---------- Exercise inputs ----------
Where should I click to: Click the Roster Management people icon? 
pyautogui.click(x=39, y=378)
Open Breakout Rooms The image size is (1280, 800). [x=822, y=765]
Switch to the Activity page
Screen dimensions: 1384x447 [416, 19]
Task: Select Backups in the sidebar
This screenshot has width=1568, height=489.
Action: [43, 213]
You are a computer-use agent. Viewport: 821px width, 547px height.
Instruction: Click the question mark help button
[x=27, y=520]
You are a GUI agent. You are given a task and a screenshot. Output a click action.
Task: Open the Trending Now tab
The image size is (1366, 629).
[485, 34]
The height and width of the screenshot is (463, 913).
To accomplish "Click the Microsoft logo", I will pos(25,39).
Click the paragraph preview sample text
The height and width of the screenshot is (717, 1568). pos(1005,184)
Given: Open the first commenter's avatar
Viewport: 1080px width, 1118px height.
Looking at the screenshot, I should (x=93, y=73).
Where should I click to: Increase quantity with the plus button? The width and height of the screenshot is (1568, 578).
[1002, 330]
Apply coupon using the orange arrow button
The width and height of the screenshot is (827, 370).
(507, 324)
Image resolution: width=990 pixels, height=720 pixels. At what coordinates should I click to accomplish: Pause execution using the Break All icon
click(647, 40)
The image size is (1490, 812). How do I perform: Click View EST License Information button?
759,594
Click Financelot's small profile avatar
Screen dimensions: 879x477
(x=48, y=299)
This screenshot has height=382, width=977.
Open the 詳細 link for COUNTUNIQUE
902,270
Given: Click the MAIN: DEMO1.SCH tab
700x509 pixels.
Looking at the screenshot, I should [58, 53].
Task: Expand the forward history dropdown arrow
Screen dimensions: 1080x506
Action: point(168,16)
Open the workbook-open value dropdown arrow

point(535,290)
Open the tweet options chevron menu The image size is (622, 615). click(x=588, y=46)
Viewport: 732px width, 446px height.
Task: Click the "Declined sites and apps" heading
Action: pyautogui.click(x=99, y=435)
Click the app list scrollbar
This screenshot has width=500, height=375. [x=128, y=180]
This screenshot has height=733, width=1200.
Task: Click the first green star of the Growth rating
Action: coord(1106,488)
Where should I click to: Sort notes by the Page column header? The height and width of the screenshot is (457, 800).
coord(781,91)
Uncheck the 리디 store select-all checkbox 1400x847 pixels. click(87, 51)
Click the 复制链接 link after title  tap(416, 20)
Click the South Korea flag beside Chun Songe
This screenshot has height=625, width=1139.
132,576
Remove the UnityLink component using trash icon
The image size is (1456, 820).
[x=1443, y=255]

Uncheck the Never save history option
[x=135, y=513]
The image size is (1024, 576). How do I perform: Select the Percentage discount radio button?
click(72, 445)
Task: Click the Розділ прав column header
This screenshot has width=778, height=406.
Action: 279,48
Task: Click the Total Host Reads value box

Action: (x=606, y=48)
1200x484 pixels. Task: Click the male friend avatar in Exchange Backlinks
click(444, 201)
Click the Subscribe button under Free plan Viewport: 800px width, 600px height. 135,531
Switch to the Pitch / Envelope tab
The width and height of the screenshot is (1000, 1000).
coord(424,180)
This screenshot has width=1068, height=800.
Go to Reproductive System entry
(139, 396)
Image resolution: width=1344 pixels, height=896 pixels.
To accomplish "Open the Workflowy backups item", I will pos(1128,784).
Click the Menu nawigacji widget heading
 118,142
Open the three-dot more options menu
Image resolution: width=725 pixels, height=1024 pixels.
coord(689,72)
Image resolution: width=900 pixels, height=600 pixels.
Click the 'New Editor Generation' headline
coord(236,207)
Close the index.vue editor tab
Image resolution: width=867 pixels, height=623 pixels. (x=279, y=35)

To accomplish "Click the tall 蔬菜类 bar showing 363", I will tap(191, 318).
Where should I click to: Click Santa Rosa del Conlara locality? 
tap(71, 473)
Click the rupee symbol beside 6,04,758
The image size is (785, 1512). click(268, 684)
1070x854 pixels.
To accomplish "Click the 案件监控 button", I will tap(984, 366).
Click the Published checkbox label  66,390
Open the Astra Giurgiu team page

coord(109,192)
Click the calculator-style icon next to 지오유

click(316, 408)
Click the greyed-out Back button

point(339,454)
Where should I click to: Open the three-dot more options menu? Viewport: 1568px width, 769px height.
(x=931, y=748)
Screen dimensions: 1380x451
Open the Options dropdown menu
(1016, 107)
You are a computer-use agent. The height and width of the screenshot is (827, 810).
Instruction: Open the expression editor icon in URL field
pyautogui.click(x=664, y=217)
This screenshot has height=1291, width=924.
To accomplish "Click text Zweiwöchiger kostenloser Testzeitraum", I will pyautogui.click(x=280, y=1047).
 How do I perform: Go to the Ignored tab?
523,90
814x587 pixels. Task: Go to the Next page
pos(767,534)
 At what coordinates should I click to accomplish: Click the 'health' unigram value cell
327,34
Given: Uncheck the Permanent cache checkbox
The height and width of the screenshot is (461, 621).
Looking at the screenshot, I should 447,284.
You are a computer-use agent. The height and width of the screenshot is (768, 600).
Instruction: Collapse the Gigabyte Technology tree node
----------
▶ [What you will do] Output all of the records exactly, with nothing omitted.

▶ [Reply to the task]
Where should I click to: Click the Roster Management people icon? 
pyautogui.click(x=39, y=378)
Open Breakout Rooms The image size is (1280, 800). [x=822, y=765]
Switch to the Activity page
Screen dimensions: 1384x447 [416, 19]
Task: Select Backups in the sidebar
This screenshot has width=1568, height=489.
Action: [43, 213]
You are a computer-use agent. Viewport: 821px width, 547px height.
Instruction: Click the question mark help button
[x=27, y=520]
You are a GUI agent. You are given a task and a screenshot. Output a click action.
Task: Open the Trending Now tab
The image size is (1366, 629).
[485, 34]
The height and width of the screenshot is (463, 913).
To accomplish "Click the Microsoft logo", I will pos(25,39).
Click the paragraph preview sample text
The height and width of the screenshot is (717, 1568). pos(1005,184)
Given: Open the first commenter's avatar
Viewport: 1080px width, 1118px height.
Looking at the screenshot, I should (x=93, y=73).
Where should I click to: Increase quantity with the plus button? The width and height of the screenshot is (1568, 578).
[1002, 330]
Apply coupon using the orange arrow button
The width and height of the screenshot is (827, 370).
(507, 324)
Image resolution: width=990 pixels, height=720 pixels. At what coordinates should I click to accomplish: Pause execution using the Break All icon
click(647, 40)
The image size is (1490, 812). How do I perform: Click View EST License Information button?
759,594
Click Financelot's small profile avatar
Screen dimensions: 879x477
(x=48, y=299)
This screenshot has height=382, width=977.
Open the 詳細 link for COUNTUNIQUE
902,270
Given: Click the MAIN: DEMO1.SCH tab
700x509 pixels.
Looking at the screenshot, I should [58, 53].
Task: Expand the forward history dropdown arrow
Screen dimensions: 1080x506
Action: point(168,16)
Open the workbook-open value dropdown arrow

point(535,290)
Open the tweet options chevron menu The image size is (622, 615). click(x=588, y=46)
Viewport: 732px width, 446px height.
Task: Click the "Declined sites and apps" heading
Action: pyautogui.click(x=99, y=435)
Click the app list scrollbar
This screenshot has width=500, height=375. [x=128, y=180]
This screenshot has height=733, width=1200.
Task: Click the first green star of the Growth rating
Action: coord(1106,488)
Where should I click to: Sort notes by the Page column header? The height and width of the screenshot is (457, 800).
coord(781,91)
Uncheck the 리디 store select-all checkbox 1400x847 pixels. click(87, 51)
Click the 复制链接 link after title  tap(416, 20)
Click the South Korea flag beside Chun Songe
This screenshot has height=625, width=1139.
132,576
Remove the UnityLink component using trash icon
The image size is (1456, 820).
[x=1443, y=255]

Uncheck the Never save history option
[x=135, y=513]
The image size is (1024, 576). How do I perform: Select the Percentage discount radio button?
click(72, 445)
Task: Click the Розділ прав column header
This screenshot has width=778, height=406.
Action: 279,48
Task: Click the Total Host Reads value box

Action: (x=606, y=48)
1200x484 pixels. Task: Click the male friend avatar in Exchange Backlinks
click(444, 201)
Click the Subscribe button under Free plan Viewport: 800px width, 600px height. 135,531
Switch to the Pitch / Envelope tab
The width and height of the screenshot is (1000, 1000).
coord(424,180)
This screenshot has width=1068, height=800.
Go to Reproductive System entry
(139, 396)
Image resolution: width=1344 pixels, height=896 pixels.
To accomplish "Open the Workflowy backups item", I will pos(1128,784).
Click the Menu nawigacji widget heading
 118,142
Open the three-dot more options menu
Image resolution: width=725 pixels, height=1024 pixels.
coord(689,72)
Image resolution: width=900 pixels, height=600 pixels.
Click the 'New Editor Generation' headline
coord(236,207)
Close the index.vue editor tab
Image resolution: width=867 pixels, height=623 pixels. (x=279, y=35)

To accomplish "Click the tall 蔬菜类 bar showing 363", I will tap(191, 318).
Where should I click to: Click Santa Rosa del Conlara locality? 
tap(71, 473)
Click the rupee symbol beside 6,04,758
The image size is (785, 1512). click(268, 684)
1070x854 pixels.
To accomplish "Click the 案件监控 button", I will tap(984, 366).
Click the Published checkbox label  66,390
Open the Astra Giurgiu team page

coord(109,192)
Click the calculator-style icon next to 지오유

click(316, 408)
Click the greyed-out Back button

point(339,454)
Where should I click to: Open the three-dot more options menu? Viewport: 1568px width, 769px height.
(x=931, y=748)
Screen dimensions: 1380x451
Open the Options dropdown menu
(1016, 107)
You are a computer-use agent. The height and width of the screenshot is (827, 810).
Instruction: Open the expression editor icon in URL field
pyautogui.click(x=664, y=217)
This screenshot has height=1291, width=924.
To accomplish "Click text Zweiwöchiger kostenloser Testzeitraum", I will pyautogui.click(x=280, y=1047).
 How do I perform: Go to the Ignored tab?
523,90
814x587 pixels. Task: Go to the Next page
pos(767,534)
 At what coordinates should I click to accomplish: Click the 'health' unigram value cell
327,34
Given: Uncheck the Permanent cache checkbox
The height and width of the screenshot is (461, 621).
Looking at the screenshot, I should 447,284.
You are a computer-use agent. The height and width of the screenshot is (768, 600).
Instruction: Collapse the Gigabyte Technology tree node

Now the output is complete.